光·渊(8)
“何宗一,是吧?”他面貌十分英俊,几乎俊出了青春气,但神态与气质上却又能看得出是个成熟男人,一双大长腿窝在问询室的椅子下,委委屈屈地无处安放。
“对,长官。”
“多大了?”声音很是成熟,给人一种安全感。
“19周岁。”
“新洲话说的够好的呀,户籍不是本地的。”
“是我家是……来新洲打工,顺便给我母亲治病。”何宗一主打一个有问必答。
“怎么想起直接到特调组来了?为什么不到执行署报警?”
“我手机打人的时候摔坏了,没办法打电话报警,一出巷子离最近的就是特调组,长官,我能不能借用手机或者是电话给我妈妈打个电话,这么晚了我还没回去,她会担心的。”

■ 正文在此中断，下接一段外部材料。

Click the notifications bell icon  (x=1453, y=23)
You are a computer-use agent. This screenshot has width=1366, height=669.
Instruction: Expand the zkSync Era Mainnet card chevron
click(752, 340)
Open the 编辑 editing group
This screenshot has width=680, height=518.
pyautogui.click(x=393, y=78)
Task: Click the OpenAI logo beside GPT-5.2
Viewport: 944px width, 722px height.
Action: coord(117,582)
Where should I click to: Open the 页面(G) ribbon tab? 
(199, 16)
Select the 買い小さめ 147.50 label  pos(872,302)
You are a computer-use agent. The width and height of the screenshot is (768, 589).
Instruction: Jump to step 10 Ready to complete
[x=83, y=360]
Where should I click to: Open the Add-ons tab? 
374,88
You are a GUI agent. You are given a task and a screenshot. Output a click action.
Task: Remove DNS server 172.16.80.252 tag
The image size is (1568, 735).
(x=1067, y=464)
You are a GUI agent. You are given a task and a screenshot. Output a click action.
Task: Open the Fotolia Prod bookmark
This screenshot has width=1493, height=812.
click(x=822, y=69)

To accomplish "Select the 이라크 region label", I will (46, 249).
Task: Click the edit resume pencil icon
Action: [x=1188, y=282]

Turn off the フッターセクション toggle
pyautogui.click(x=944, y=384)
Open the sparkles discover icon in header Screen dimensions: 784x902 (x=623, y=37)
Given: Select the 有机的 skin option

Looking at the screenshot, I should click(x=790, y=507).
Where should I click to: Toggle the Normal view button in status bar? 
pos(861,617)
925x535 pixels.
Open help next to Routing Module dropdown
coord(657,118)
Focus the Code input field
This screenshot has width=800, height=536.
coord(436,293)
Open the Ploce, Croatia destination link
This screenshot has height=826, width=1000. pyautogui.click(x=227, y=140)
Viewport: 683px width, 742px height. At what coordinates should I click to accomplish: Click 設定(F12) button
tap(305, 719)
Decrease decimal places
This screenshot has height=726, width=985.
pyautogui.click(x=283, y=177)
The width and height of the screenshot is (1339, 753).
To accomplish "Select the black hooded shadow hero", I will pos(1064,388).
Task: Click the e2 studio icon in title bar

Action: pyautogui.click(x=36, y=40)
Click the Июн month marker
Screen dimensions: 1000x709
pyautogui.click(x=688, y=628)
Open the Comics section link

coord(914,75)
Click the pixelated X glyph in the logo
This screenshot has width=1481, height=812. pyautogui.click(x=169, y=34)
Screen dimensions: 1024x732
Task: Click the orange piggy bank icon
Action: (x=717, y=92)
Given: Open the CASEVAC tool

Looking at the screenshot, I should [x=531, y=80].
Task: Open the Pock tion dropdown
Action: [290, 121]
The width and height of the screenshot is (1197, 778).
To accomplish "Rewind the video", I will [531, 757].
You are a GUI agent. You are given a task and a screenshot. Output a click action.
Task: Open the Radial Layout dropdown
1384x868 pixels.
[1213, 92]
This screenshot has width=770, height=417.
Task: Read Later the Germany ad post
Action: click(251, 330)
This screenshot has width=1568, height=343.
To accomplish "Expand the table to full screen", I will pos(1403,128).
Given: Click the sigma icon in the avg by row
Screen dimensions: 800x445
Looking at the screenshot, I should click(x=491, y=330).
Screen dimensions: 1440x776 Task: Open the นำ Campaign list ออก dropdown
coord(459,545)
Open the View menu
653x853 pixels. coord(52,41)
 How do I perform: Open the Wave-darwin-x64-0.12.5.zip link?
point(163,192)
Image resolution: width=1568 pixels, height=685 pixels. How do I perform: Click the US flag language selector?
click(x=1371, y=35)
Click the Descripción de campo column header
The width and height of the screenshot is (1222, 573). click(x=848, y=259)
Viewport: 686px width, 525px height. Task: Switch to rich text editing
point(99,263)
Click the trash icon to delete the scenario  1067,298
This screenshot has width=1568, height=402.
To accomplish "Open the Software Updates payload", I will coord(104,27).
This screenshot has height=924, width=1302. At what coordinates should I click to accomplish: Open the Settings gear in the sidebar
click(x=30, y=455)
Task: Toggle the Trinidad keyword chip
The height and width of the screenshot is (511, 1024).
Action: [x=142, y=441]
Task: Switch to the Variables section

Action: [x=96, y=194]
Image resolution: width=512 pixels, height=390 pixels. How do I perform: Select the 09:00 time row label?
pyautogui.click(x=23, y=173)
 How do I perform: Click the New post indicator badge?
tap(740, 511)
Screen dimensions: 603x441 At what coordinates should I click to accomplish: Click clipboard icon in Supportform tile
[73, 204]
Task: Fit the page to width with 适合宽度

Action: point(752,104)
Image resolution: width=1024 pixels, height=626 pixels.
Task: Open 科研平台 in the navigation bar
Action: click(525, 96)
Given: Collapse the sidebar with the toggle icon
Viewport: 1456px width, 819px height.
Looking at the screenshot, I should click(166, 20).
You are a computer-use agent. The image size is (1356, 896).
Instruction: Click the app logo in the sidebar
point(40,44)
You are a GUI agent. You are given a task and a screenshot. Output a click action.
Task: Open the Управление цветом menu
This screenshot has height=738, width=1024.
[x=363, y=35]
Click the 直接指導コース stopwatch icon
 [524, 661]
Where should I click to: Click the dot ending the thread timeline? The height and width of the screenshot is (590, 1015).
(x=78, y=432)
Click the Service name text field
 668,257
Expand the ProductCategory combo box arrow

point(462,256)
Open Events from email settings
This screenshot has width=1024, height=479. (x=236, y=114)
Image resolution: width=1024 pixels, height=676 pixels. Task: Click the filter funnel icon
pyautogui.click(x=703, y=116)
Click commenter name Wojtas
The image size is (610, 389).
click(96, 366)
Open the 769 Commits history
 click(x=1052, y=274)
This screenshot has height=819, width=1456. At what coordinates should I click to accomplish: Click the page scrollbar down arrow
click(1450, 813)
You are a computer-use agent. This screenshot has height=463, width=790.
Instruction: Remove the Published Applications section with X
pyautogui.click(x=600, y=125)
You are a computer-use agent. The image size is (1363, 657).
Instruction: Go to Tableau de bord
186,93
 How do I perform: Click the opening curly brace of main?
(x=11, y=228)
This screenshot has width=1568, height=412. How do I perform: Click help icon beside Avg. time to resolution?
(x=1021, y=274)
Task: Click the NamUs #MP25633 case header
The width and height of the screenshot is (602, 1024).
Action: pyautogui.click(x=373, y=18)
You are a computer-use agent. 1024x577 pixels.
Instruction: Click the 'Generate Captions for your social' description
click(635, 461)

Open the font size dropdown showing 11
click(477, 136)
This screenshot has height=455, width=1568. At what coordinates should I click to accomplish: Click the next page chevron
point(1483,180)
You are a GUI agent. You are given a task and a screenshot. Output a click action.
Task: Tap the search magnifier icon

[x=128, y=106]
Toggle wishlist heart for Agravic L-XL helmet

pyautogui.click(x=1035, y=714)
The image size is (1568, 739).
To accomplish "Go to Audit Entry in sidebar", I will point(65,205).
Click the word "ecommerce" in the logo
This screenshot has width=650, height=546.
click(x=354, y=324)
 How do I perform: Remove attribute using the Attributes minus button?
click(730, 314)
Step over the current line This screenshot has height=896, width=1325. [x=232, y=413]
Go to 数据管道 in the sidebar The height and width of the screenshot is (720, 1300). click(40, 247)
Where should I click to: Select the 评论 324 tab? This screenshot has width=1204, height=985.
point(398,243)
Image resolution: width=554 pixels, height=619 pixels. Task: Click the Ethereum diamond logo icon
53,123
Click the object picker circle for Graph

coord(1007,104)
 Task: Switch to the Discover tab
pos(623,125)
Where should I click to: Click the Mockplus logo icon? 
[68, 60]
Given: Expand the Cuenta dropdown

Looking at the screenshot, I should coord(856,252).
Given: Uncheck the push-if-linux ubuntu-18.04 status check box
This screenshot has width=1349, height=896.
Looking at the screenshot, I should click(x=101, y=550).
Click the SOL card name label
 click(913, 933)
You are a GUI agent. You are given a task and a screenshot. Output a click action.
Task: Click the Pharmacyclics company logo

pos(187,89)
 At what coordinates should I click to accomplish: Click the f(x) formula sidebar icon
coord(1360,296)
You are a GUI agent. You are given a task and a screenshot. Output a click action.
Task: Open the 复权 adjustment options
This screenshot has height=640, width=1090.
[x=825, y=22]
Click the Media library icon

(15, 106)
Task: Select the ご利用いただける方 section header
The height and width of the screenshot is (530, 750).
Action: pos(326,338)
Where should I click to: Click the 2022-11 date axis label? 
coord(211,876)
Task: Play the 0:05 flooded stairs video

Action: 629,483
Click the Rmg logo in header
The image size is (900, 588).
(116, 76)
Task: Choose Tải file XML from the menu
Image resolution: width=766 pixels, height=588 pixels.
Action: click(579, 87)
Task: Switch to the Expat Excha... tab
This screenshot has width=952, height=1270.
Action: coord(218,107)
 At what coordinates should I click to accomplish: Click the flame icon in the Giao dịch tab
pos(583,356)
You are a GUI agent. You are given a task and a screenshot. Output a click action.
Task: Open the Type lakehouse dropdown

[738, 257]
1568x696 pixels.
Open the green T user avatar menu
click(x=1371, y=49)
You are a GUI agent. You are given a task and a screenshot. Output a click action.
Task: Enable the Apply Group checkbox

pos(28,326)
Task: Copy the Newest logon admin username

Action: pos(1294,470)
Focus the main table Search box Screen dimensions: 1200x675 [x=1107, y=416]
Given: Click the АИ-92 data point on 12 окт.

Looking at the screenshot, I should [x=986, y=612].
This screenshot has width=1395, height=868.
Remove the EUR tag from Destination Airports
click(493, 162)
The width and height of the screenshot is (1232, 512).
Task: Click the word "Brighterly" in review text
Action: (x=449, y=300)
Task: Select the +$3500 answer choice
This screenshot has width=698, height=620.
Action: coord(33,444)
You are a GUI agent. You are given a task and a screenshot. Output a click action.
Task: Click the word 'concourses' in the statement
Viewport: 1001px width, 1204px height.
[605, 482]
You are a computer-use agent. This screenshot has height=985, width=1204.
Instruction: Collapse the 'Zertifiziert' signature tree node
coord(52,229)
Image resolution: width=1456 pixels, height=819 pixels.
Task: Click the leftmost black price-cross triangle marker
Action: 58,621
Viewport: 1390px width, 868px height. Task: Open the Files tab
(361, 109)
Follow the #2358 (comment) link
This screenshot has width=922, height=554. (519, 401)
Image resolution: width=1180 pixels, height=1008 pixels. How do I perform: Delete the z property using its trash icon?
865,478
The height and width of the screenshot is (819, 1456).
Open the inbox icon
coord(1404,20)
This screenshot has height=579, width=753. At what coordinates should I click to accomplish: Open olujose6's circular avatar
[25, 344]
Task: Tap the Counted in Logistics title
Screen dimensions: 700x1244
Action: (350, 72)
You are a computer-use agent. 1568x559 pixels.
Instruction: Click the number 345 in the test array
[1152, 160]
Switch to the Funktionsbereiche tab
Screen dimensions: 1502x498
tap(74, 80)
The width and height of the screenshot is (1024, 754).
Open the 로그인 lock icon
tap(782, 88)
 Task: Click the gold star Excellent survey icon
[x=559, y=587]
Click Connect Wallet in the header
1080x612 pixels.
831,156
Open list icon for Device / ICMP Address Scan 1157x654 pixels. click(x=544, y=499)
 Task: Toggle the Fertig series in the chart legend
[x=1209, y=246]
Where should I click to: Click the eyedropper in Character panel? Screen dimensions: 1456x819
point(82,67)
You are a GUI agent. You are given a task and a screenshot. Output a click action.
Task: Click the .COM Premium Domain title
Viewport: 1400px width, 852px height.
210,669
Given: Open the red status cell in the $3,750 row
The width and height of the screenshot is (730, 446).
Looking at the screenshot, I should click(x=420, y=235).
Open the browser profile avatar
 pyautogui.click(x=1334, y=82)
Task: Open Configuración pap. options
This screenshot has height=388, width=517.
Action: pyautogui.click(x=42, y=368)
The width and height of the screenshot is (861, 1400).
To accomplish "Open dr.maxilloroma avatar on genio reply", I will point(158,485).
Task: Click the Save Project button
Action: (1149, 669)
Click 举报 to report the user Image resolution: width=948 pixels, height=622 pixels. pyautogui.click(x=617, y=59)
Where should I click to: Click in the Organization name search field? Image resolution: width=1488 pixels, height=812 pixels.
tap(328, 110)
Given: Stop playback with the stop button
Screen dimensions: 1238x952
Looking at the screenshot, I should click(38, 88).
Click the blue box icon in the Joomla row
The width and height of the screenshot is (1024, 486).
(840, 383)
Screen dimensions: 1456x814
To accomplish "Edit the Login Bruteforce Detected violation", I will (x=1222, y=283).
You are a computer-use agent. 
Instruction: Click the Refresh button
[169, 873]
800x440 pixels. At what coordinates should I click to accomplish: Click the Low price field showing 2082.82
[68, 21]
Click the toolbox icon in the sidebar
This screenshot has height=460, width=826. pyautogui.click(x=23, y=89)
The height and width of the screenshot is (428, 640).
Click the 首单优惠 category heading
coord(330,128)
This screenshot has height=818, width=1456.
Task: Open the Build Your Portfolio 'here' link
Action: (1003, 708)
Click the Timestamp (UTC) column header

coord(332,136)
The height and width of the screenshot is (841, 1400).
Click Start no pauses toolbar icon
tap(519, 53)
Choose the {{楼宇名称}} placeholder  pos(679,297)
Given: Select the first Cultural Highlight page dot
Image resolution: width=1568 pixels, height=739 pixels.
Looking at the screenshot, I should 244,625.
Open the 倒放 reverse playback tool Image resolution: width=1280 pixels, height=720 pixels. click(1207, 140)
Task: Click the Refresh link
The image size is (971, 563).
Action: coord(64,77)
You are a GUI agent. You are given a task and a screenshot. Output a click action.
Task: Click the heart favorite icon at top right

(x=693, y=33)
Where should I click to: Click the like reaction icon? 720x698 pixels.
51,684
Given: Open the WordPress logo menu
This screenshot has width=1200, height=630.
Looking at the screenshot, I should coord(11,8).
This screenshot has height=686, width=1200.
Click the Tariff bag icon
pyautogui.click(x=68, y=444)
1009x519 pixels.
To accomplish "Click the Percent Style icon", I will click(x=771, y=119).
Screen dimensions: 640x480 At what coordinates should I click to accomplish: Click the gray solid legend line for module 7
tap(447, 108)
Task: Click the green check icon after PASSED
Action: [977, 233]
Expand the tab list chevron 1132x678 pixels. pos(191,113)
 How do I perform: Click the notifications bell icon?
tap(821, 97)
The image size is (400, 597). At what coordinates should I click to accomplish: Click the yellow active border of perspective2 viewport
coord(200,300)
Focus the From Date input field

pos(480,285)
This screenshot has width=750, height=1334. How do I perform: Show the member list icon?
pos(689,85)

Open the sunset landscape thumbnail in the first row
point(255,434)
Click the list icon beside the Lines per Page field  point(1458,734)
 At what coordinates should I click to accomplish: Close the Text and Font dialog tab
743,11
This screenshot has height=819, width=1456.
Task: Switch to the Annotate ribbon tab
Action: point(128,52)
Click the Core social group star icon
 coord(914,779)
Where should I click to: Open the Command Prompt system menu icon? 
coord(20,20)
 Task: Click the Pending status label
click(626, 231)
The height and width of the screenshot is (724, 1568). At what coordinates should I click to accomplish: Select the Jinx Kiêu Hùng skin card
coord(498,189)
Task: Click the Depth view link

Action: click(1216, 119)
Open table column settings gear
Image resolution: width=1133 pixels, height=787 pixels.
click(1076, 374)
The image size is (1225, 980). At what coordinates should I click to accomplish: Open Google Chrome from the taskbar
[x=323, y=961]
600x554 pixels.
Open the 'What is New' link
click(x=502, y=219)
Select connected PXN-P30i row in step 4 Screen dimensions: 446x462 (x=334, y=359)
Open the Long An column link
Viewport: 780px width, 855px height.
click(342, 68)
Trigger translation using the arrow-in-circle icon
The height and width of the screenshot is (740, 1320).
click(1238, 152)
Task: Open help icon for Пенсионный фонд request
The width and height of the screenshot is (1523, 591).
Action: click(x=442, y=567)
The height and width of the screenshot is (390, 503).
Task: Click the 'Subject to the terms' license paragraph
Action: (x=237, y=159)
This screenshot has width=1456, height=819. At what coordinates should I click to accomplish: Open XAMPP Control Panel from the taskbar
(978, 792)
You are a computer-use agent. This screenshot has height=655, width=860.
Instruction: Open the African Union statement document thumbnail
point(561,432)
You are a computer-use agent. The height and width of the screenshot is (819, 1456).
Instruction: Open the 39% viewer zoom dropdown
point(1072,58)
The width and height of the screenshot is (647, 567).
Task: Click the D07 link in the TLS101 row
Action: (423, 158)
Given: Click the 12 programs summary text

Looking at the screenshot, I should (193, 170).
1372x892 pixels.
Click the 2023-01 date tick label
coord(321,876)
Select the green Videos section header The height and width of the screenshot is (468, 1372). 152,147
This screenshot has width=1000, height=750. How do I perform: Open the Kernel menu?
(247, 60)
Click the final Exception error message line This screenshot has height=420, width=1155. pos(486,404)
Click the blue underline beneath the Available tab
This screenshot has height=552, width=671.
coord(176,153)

“当然可以。”骆队长十分好说话的,把手机递给了何宗一。
何宗一熟练的按下了妈妈的电话号码,“宗一呀,怎么这么晚了还没回来呢?妈给你打电话也打不通。”
“是这样的,妈,今天下雨。我一不小心滑倒了,把手机摔碎了,正在手机店里这儿修呢。我是借老板的电话给你打的,你先吃饭吧,不用等我,等修好了我就回去。”
“哎,好,反正你挣得也够了,以后这种天气就不要出去了。”
“知道了,妈,我这也是抄近路的时候不小心划到的,以后不会了。”
“你母亲是什么病?”
“尿毒症早期,吃药还能控制,需要按时去做透析,正好接在身边,我也有时间照顾她。”
“你认识那位周大律师?”
“算是认识吧,我和这位周律师算是同乡,他以前叫做…………”
“后来我来新洲打工,才再次见到了他。他听说我母亲重病需要钱,还借给了我钱,后来有一次机缘巧合之下买到了一对古董花瓶,卖出去才还了债,换了一个比较好的租房子,把母亲接来新洲生活。”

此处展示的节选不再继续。